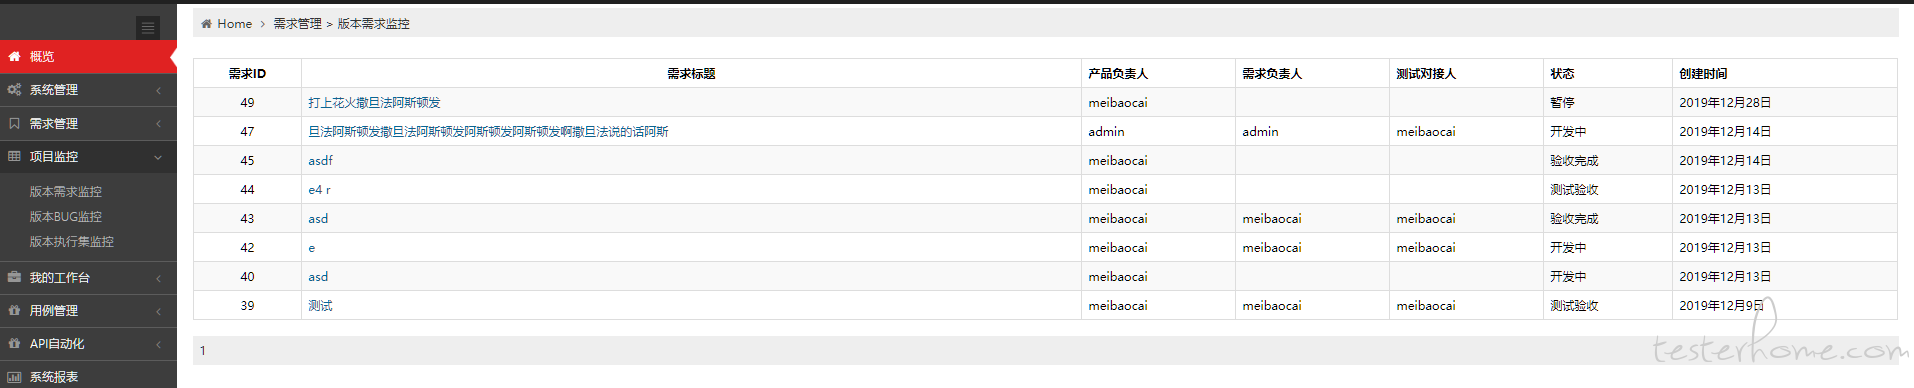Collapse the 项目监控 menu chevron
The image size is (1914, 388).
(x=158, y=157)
--
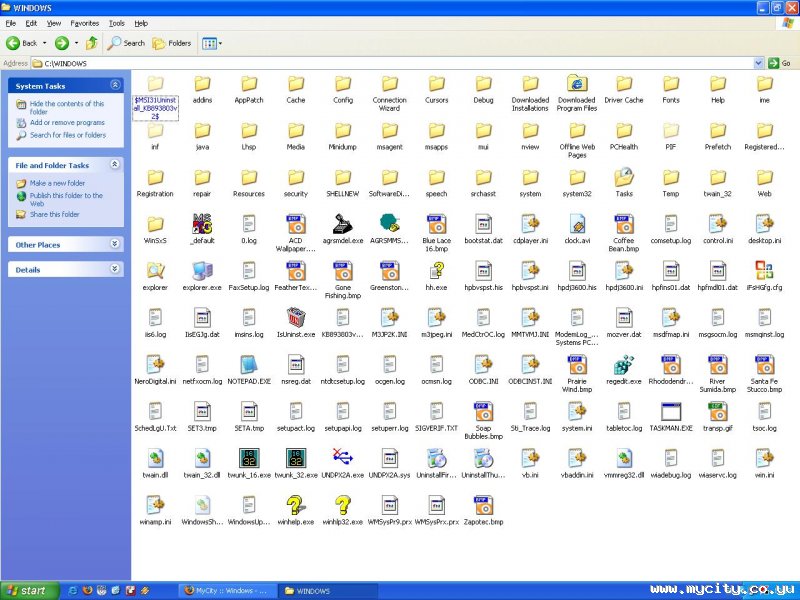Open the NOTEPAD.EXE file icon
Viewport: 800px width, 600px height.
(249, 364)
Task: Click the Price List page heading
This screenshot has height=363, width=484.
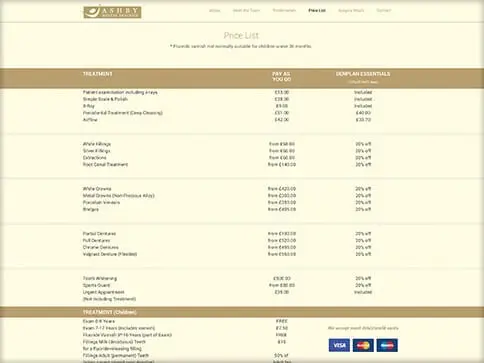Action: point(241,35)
--
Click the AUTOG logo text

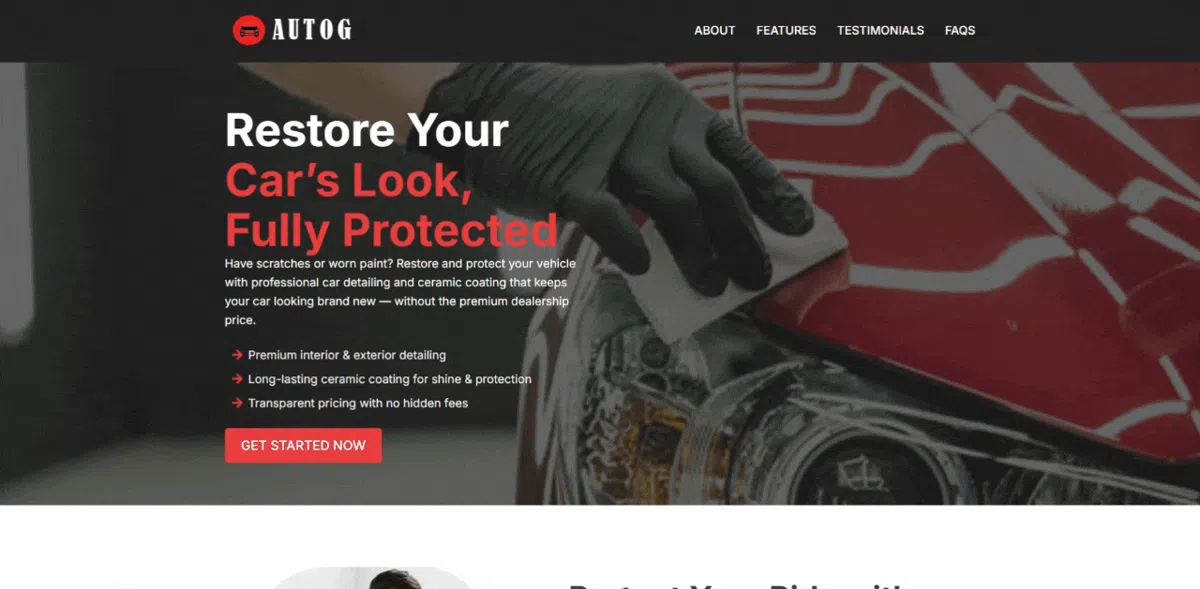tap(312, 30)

- [Task requirements] Report every line of the material above that contains the word "height", copying each line in full. Case counts.

- [Result for this task]
Viewport: 800px width, 600px height.
This screenshot has height=363, width=484.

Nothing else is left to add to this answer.